Observational studies reporting risk of CVD, coronary heart disease (CHD), and stroke in women with pregnancy loss were selected after searching MEDLINE, Scopus, CINAHL, Web of Knowledge, and Cochrane Library (to January 2020). Data were extracted, and study quality were assessed using the Newcastle-Ottawa Scale. Pooled relative risk (RR) and 95% confidence intervals (CIs) were calculated using inverse variance weighted random-effects meta-analysis.Twenty-two studies involving 4 337 683 women were identified. Seven studies were good quality, seven were fair and eight were poor. Recurrent miscarriage was associated with a higher CHD risk (RR = 1.37, 95% CI: 1.12-1.66). One or more stillbirths was associated with a higher CVD (RR = 1.41, 95% CI: 1.09-1.82), CHD (RR = 1.51, 95% CI: 1.04-1.29), and stroke risk (RR = 1.33, 95% CI: 1.03-1.71). Recurrent stillbirth was associated with a higher CHD risk (RR = 1.28, 95% CI: 1.18-1.39). One or more abortions was associated with a higher CVD (RR = 1.04, 95% CI: 1.02-1.07), as was recurrent abortion (RR = 1.09, 95% CI: 1.05-1.13).
Women with previous pregnancy loss are at a higher CVD, CHD, and stroke risk. Early identification and risk factor management is recommended. Further research is needed to understand CVD risk after abortion.
流产和死产已被纳入心血管疾病(CVD)风险指南,但暴露因素和结局存在异质性,且缺乏对人工流产的评估综述,妨碍了全面评估。我们旨在对有过妊娠丢失(流产、死产和人工流产)的女性患心血管疾病的风险进行系统综述和荟萃分析。
通过检索MEDLINE、Scopus、CINAHL、Web of Knowledge和Cochrane图书馆(截至2020年1月),选取报告妊娠丢失女性患CVD、冠心病(CHD)和中风风险的观察性研究。提取数据,并使用纽卡斯尔-渥太华量表评估研究质量。采用逆方差加权随机效应荟萃分析计算合并相对风险(RR)和95%置信区间(CI)。确定了22项涉及4337683名女性的研究。
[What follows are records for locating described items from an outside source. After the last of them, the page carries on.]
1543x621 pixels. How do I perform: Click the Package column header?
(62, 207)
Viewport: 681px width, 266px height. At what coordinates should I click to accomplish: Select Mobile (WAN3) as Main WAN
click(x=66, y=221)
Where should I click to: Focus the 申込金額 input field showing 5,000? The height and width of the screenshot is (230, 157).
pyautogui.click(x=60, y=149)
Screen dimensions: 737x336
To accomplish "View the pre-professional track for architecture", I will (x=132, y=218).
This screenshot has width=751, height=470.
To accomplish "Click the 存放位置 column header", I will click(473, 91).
7项研究质量良好,7项中等,8项较差。复发性流产与较高的CHD风险相关(RR = 1.37,95%CI:1.12 - 1.66)。一次或多次死产与较高的CVD风险(RR = 1.41,95%CI:1.09 - 1.82)、CHD风险(RR = 1.51,95%CI:1.04 - 1.29)和中风风险(RR = 1.33,95%CI:1.03 - 1.71)相关。复发性死产与较高的CHD风险相关(RR = 1.28,95%CI:1.18 - 1.39)。一次或多次人工流产与较高的CVD风险相关(RR = 1.04,95%CI:1.02 - 1.07),复发性人工流产也是如此(RR = 1.09,95%CI:1.05 - 1.13)。
有过妊娠丢失的女性患CVD、CHD和中风的风险较高。建议进行早期识别和风险因素管理。需要进一步研究以了解人工流产后的CVD风险。